§ Что нужно сделать
**a.** Пожалуйста, выпишите из отрывка все числа, названные в нём словами, в той форме, в какой они там стоят.
**b.** Чем, согласно отрывку, занимается отец юной г-жи Ролан?

Поэтому я призываю читателя, который почувствует, что его слишком шокирует слово кристаллизация, закрыть книгу. На мое большое счастье, я не стремлюсь иметь много читателей. Мне приятно было бы очень понравиться тридцати или сорока парижанам, которых я никогда не увижу, но которых безумно люблю, даже не будучи с ними знаком. Например, некой юной г-же Ролан, тайком читающей книгу, которую она при малейшем шуме быстро прячет в выдвижных ящиках рабочего стола своего отца, гравирующего корпус часов. Душа, подобная душе г-жи Ролан, надеюсь, простит мне не только слово кристаллизация, употребляемое для выражения акта безумия, делающего для нас видимыми все красоты, все виды совершенства в женщине, которую мы начинаем любить, но и целый ряд слишком смелых намеренных пропусков в тексте. Остается только взять карандаш и вписать между строк пять или шесть недостающих слов.

§ Исходные данные
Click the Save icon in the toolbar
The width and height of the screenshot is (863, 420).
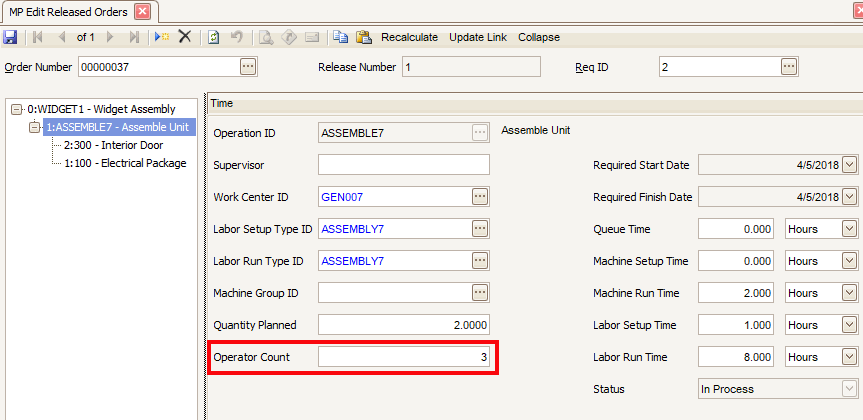click(10, 37)
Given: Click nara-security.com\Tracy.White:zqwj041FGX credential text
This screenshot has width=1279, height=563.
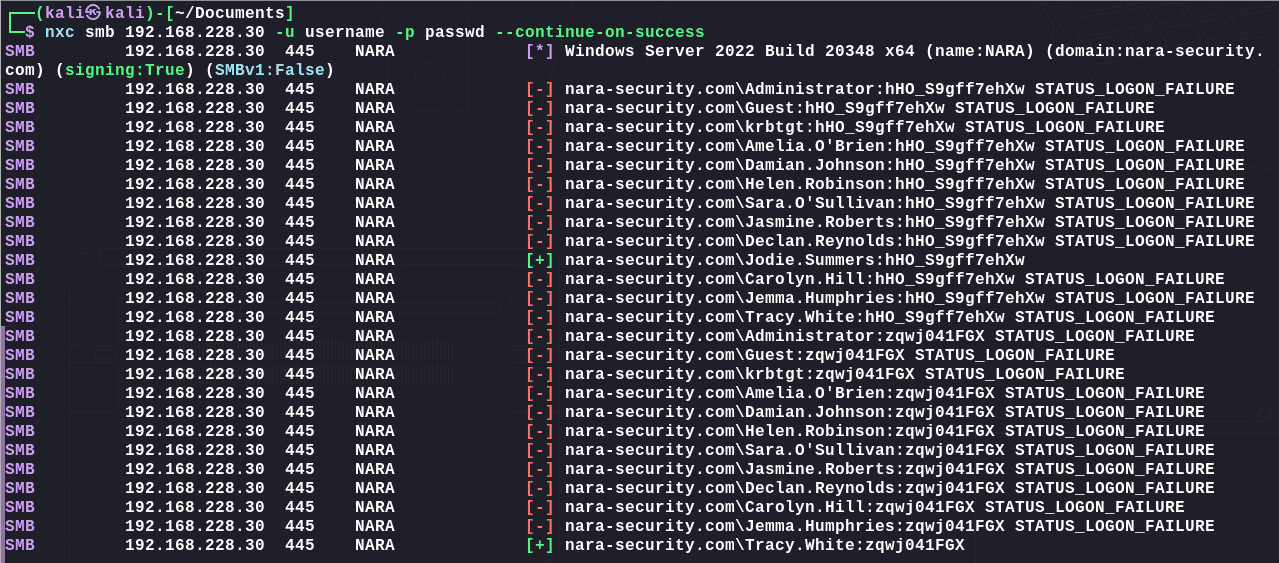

§ Готовые решения
**a.** тридцати, сорока, пять, шесть

**b.** Он гравирует корпус часов.